Some systems provide disease information in a variety of file types rather than via e-mail or text. Examples of such systems are the KCDC system [19], EpiSPIDER [20], Google Flu Trends [21], and Influenzanet [22]. The KCDC constructed an infectious disease portal system that provides infectious disease incident information sorted by disease, region, gender, and age in three file formats: XML, XLS, and CSV. EpiSPIDER is a disease information system that collects information in various forms, such as ProMED-mail, really simple syndication feeds, and social network services. EpiSPIDER provides users with disease outbreak information in the form of a CSV file. Google’s Flu Trends is a system that utilizes Google search data to presents information regarding influenza outbreaks. Users can download the information provided by Flu Trends in the form of a CSV file. Finally, Influenzanet is a system on the web that analyzes the prevalence of influenza-like illnesses. This system provides data on weekly outbreaks of influenza-like illnesses in a CSV file.

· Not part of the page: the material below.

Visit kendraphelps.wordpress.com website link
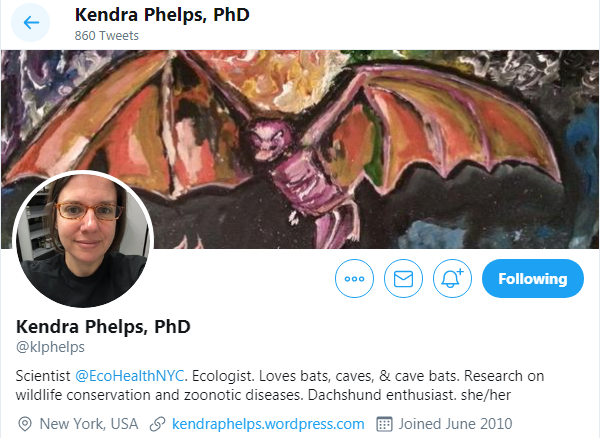Screen dimensions: 608x438 click(268, 424)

There are also disease information systems that utilize methods for providing information regarding disease outbreaks on a map. Typical examples are HealthMap [23], BioCaster [24], Google Flu Trends [25], [26], FluNet [27], and EpiSPIDER. HealthMap is a mutual disease information map based on the Google Maps API. HealthMap provides information regarding the occurrence of infectious diseases, primarily through geographic locations. This system collects infectious disease outbreak data in real time via Google, the news media, WHO, and infectious-disease-related websites. The filtered information includes the date of infectious disease outbreak, location where the infectious disease appeared, and other infectious disease information. The location of an outbreak is shown on a map. HealthMap calculates weights according to the date of occurrence, number of disease outbreaks, and location information, and it displays risk levels on a map. The aforementioned ProMED-mail also provides location information via the HealthMap in web-based systems. BioCaster also presents new keywords and information related to diseases filtered by month or week. Google Flu Trends analyzes influenza-related terms entered by users with regard to specific regions and then classifies influenza activity into five grades: intense, high, moderate, low, and minimal. The system then visualizes the grades on a map. Flunet is a web-based system implemented by the WHO to create a global influenza network. Flunet fetches weekly data from influenza centers in several countries, analyzes outbreak information, and fetches infectious disease information from national agencies and the media in real time. This system visualizes the risk of influenza in a country on a map. Finally, EpiSPIDER extracts subjects, dates, and location information related to diseases from data collected by news agencies and other sources. This system provides disease information for a year on a map.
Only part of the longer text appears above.